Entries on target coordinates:
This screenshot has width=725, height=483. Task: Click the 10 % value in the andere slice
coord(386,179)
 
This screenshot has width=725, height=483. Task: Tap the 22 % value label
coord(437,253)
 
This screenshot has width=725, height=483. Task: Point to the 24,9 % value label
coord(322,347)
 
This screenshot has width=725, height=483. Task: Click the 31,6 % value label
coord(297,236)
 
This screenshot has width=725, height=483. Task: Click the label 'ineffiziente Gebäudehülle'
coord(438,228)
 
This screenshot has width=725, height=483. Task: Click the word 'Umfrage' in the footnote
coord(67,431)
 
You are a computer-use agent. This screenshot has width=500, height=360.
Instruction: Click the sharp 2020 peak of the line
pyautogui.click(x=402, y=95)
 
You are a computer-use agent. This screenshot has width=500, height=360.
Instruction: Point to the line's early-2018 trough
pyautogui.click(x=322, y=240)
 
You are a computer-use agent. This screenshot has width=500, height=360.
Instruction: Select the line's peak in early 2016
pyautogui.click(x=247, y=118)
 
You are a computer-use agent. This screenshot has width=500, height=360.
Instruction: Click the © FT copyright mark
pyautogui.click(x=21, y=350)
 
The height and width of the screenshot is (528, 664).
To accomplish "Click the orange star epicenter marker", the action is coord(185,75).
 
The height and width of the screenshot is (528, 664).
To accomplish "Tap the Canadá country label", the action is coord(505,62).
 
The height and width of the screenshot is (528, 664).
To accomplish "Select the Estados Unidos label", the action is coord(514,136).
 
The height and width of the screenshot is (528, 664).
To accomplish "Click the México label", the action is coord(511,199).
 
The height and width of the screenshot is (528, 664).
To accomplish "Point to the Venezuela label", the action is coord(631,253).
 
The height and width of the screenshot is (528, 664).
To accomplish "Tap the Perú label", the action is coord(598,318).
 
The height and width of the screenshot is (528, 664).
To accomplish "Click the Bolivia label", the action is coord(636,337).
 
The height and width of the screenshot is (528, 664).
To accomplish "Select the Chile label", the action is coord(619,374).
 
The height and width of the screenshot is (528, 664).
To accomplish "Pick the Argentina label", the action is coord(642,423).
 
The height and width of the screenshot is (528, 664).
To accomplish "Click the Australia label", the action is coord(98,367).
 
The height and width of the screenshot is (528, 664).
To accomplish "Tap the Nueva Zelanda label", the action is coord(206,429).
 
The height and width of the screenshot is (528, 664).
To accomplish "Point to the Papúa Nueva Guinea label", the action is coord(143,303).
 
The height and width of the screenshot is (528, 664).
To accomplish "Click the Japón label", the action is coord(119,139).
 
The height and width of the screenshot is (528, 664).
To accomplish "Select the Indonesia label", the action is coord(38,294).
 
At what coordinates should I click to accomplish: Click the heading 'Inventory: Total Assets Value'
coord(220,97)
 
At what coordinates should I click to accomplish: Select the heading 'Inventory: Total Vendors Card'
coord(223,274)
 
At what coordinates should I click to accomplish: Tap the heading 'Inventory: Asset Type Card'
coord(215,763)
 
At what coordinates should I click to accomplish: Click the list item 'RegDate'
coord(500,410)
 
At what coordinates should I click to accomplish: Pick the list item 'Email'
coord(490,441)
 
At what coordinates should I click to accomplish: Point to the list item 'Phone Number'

_Task statement_:
Rescale everything from the first of the lines above down to the line containing "pyautogui.click(x=402, y=95)", both included. Reproduce each line in full, requests too, but multiply every answer coordinate by 1.95 and round to whole numbers, with halves rounding up.

_Solution to this task_:
This screenshot has width=725, height=483. Task: Click the 10 % value in the andere slice
coord(753,349)
 
This screenshot has width=725, height=483. Task: Tap the 22 % value label
coord(852,493)
 
This screenshot has width=725, height=483. Task: Point to the 24,9 % value label
coord(628,677)
 
This screenshot has width=725, height=483. Task: Click the 31,6 % value label
coord(579,460)
 
This screenshot has width=725, height=483. Task: Click the label 'ineffiziente Gebäudehülle'
coord(854,445)
 
This screenshot has width=725, height=483. Task: Click the word 'Umfrage' in the footnote
coord(131,840)
 
You are a computer-use agent. This screenshot has width=500, height=360.
Instruction: Click the sharp 2020 peak of the line
pyautogui.click(x=784, y=185)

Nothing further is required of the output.